What Age Is Scoliosis Diagnosed? From Birth to Adult

Scoliosis is most commonly diagnosed between ages 10 and 18, during the rapid growth spurts of adolescence. This form, called adolescent idiopathic scoliosis, accounts for the vast majority of cases and affects roughly 1% to 3% of adolescents in the United States. But scoliosis can also be detected much earlier in childhood or appear for the first time in older adulthood, depending on its cause.

Adolescent Idiopathic Scoliosis: Ages 10 to 18

The most common type of scoliosis has no known underlying cause, which is what “idiopathic” means. It develops during the adolescent growth spurt and is defined as a sideways spinal curve of 10 degrees or more. Up to 4 in 100 adolescents have some degree of this curvature, though most cases are mild and never require treatment.

This is the age window when scoliosis is most likely to be caught because the spine is growing quickly, and curves that were previously unnoticeable can progress in a short period. A curve that measures 10 degrees at age 11 might stay stable or might worsen significantly over the next few years, which is why monitoring during this period matters.

When Screening Typically Happens

Several major medical organizations, including the American Academy of Pediatrics and the American Academy of Orthopaedic Surgeons, recommend screening girls at ages 10 and 12 and boys once at age 13 or 14. The one-to-two-year gap between boys and girls reflects the difference in when puberty and growth spurts typically begin.

Screening usually involves the Adam’s Forward Bend Test, where a child bends forward at the waist while a provider checks for asymmetry in the ribs or back. A small handheld device called a scoliometer can measure the angle of trunk rotation during this test. If the reading falls between 5 and 7 degrees or higher, an X-ray is typically the next step to measure the actual curve and confirm a diagnosis.

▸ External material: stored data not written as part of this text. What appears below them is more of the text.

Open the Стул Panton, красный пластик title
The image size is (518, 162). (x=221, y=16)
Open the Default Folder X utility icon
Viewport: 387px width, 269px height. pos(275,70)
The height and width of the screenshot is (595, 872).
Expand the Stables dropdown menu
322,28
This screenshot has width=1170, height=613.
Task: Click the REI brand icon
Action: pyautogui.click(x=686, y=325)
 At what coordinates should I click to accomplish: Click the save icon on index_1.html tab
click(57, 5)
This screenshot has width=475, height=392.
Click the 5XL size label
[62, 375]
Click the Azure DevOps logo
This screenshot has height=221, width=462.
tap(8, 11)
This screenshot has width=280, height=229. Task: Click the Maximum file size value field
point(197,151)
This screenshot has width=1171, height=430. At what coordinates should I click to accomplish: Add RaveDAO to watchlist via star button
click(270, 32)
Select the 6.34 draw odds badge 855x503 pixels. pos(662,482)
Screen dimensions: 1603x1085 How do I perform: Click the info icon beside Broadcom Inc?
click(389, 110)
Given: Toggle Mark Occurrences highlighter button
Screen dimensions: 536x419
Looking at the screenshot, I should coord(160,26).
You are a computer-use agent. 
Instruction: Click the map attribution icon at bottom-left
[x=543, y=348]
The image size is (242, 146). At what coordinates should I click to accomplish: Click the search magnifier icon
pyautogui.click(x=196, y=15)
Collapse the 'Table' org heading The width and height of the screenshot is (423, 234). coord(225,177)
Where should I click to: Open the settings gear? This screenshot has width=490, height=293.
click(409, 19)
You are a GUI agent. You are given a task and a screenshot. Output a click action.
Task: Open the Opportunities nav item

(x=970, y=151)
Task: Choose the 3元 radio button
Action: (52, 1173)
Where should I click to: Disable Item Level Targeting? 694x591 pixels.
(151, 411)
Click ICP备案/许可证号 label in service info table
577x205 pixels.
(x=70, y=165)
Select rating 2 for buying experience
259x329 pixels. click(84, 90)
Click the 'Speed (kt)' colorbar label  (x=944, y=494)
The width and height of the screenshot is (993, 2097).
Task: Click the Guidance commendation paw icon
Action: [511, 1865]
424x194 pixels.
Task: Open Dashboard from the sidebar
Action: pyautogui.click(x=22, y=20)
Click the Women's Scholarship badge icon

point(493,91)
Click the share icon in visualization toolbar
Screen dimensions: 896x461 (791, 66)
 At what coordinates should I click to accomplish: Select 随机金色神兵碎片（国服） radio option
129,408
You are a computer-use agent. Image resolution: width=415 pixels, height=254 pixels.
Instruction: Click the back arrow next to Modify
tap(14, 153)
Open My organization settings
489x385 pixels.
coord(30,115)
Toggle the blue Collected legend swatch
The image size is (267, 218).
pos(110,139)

It’s worth noting that the U.S. Preventive Services Task Force has not endorsed routine screening, concluding that the evidence is insufficient to weigh the benefits against the harms for children aged 10 to 18. Some schools still include scoliosis checks, but this varies widely by state. If your child’s school doesn’t screen, a pediatrician can do the same check during a well-child visit.

Earlier Diagnosis: Birth Through Age 9

Scoliosis diagnosed before age 10 falls into two categories. Infantile scoliosis covers birth through age 2, and juvenile scoliosis covers ages 3 through 9. Both are far less common than the adolescent form, but they can be more concerning because a young child has many more years of growth ahead, giving a curve more time to worsen.

Congenital scoliosis is a separate category entirely. It results from vertebrae that don’t form correctly during fetal development, so the condition is present at birth even if it isn’t immediately obvious. Parents sometimes notice it first through small clues: buttons on a shirt that don’t line up evenly, a shirt that seems to twist around the torso, or one pant leg that hangs longer than the other. Congenital scoliosis can progressively worsen as a child grows, so early detection often leads to closer monitoring or earlier intervention.

Scoliosis Diagnosed in Adulthood

Not all scoliosis starts in childhood. Degenerative scoliosis develops in grown adults, usually after age 50, as the discs and joints of the spine wear down over time. It’s driven by osteoarthritis of the spine and sometimes by osteoporosis, both of which become more common with age. Like other forms, it’s defined as a curve of 10 degrees or more.

Some adults diagnosed with scoliosis actually had a mild curve during adolescence that was never detected or never caused problems. As the spine ages and loses structural support, that existing curve can progress. Others develop a completely new curve in a part of the spine that was previously straight. Either way, the symptoms that bring adults to a doctor tend to be different from those in teenagers. Pain, stiffness, and difficulty standing upright are more common complaints than the visible asymmetry that prompts diagnosis in younger patients.

What Determines When a Curve Gets Caught

The age at diagnosis depends heavily on how fast the curve progresses and whether anyone is looking for it. A 25-degree curve is usually visible to a trained eye, but a 12-degree curve in a teenager wearing loose clothing can go unnoticed for years. Children who skip well-child visits or attend schools without screening programs are more likely to be diagnosed later, sometimes after the curve has already become significant.

Growth velocity is the biggest risk factor for progression. Girls who are diagnosed before they’ve had their first period are at higher risk of their curve worsening because they still have substantial growing left to do. Boys tend to be diagnosed a year or two later than girls, partly because their growth spurts start later and partly because screening guidelines reflect that timing. A curve discovered early in puberty, when the spine is growing fastest, requires more frequent monitoring than one found near the end of growth.

For parents wondering whether their child’s posture looks off, the signs to watch for include one shoulder sitting higher than the other, a waistline that appears uneven, or a rib cage that seems more prominent on one side when the child bends forward. These don’t always mean scoliosis, but they’re worth bringing up at the next checkup.